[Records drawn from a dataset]
• • • • •
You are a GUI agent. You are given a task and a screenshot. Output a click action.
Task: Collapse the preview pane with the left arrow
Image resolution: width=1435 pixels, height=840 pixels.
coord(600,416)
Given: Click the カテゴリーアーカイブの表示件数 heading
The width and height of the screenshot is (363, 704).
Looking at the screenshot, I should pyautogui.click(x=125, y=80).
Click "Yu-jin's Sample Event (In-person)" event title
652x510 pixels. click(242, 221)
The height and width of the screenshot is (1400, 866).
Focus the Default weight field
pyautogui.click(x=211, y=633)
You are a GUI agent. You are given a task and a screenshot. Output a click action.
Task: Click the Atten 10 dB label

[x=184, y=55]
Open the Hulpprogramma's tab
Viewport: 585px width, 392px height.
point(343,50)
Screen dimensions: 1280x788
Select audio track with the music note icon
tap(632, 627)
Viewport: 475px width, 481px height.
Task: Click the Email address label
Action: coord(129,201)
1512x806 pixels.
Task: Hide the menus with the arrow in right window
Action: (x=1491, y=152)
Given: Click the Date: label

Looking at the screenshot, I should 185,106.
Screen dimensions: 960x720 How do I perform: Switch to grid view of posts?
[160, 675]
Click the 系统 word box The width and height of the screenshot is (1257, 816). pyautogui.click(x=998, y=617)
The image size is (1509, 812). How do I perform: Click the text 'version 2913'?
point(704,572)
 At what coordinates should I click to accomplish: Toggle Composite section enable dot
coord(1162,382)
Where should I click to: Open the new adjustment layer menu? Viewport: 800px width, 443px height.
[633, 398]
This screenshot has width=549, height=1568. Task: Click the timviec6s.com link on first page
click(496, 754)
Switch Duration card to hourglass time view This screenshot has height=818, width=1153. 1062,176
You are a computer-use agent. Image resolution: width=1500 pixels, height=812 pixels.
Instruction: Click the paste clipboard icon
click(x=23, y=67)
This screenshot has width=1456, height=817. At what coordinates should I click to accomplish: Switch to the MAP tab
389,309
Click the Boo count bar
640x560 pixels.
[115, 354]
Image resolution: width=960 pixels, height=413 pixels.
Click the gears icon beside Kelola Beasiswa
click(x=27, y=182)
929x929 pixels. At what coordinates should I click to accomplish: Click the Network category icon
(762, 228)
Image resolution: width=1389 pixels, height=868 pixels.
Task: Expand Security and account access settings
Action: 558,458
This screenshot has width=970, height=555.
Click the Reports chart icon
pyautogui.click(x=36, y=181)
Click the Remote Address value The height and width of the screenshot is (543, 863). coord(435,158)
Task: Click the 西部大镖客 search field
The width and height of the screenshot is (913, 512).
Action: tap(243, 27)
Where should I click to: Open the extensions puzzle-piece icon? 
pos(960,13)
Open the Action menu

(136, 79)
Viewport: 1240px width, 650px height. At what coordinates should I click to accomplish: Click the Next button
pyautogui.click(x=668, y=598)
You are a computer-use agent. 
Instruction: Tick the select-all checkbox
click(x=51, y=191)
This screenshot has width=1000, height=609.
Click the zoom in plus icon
• • • • •
PROMPT:
Transcribe every entry exactly as it reads.

YOUR RESPONSE:
You are a GUI agent. You are given a task and a screenshot. Output a click action.
Task: Collapse the preview pane with the left arrow
Image resolution: width=1435 pixels, height=840 pixels.
coord(600,416)
Given: Click the カテゴリーアーカイブの表示件数 heading
The width and height of the screenshot is (363, 704).
Looking at the screenshot, I should pyautogui.click(x=125, y=80).
Click "Yu-jin's Sample Event (In-person)" event title
652x510 pixels. click(242, 221)
The height and width of the screenshot is (1400, 866).
Focus the Default weight field
pyautogui.click(x=211, y=633)
You are a GUI agent. You are given a task and a screenshot. Output a click action.
Task: Click the Atten 10 dB label

[x=184, y=55]
Open the Hulpprogramma's tab
Viewport: 585px width, 392px height.
point(343,50)
Screen dimensions: 1280x788
Select audio track with the music note icon
tap(632, 627)
Viewport: 475px width, 481px height.
Task: Click the Email address label
Action: coord(129,201)
1512x806 pixels.
Task: Hide the menus with the arrow in right window
Action: (x=1491, y=152)
Given: Click the Date: label

Looking at the screenshot, I should 185,106.
Screen dimensions: 960x720 How do I perform: Switch to grid view of posts?
[160, 675]
Click the 系统 word box The width and height of the screenshot is (1257, 816). pyautogui.click(x=998, y=617)
The image size is (1509, 812). How do I perform: Click the text 'version 2913'?
point(704,572)
 At what coordinates should I click to accomplish: Toggle Composite section enable dot
coord(1162,382)
Where should I click to: Open the new adjustment layer menu? Viewport: 800px width, 443px height.
[633, 398]
This screenshot has width=549, height=1568. Task: Click the timviec6s.com link on first page
click(496, 754)
Switch Duration card to hourglass time view This screenshot has height=818, width=1153. 1062,176
You are a computer-use agent. Image resolution: width=1500 pixels, height=812 pixels.
Instruction: Click the paste clipboard icon
click(x=23, y=67)
This screenshot has width=1456, height=817. At what coordinates should I click to accomplish: Switch to the MAP tab
389,309
Click the Boo count bar
640x560 pixels.
[115, 354]
Image resolution: width=960 pixels, height=413 pixels.
Click the gears icon beside Kelola Beasiswa
click(x=27, y=182)
929x929 pixels. At what coordinates should I click to accomplish: Click the Network category icon
(762, 228)
Image resolution: width=1389 pixels, height=868 pixels.
Task: Expand Security and account access settings
Action: 558,458
This screenshot has width=970, height=555.
Click the Reports chart icon
pyautogui.click(x=36, y=181)
Click the Remote Address value The height and width of the screenshot is (543, 863). coord(435,158)
Task: Click the 西部大镖客 search field
The width and height of the screenshot is (913, 512).
Action: tap(243, 27)
Where should I click to: Open the extensions puzzle-piece icon? 
pos(960,13)
Open the Action menu

(136, 79)
Viewport: 1240px width, 650px height. At what coordinates should I click to accomplish: Click the Next button
pyautogui.click(x=668, y=598)
You are a computer-use agent. 
Instruction: Tick the select-all checkbox
click(x=51, y=191)
This screenshot has width=1000, height=609.
Click the zoom in plus icon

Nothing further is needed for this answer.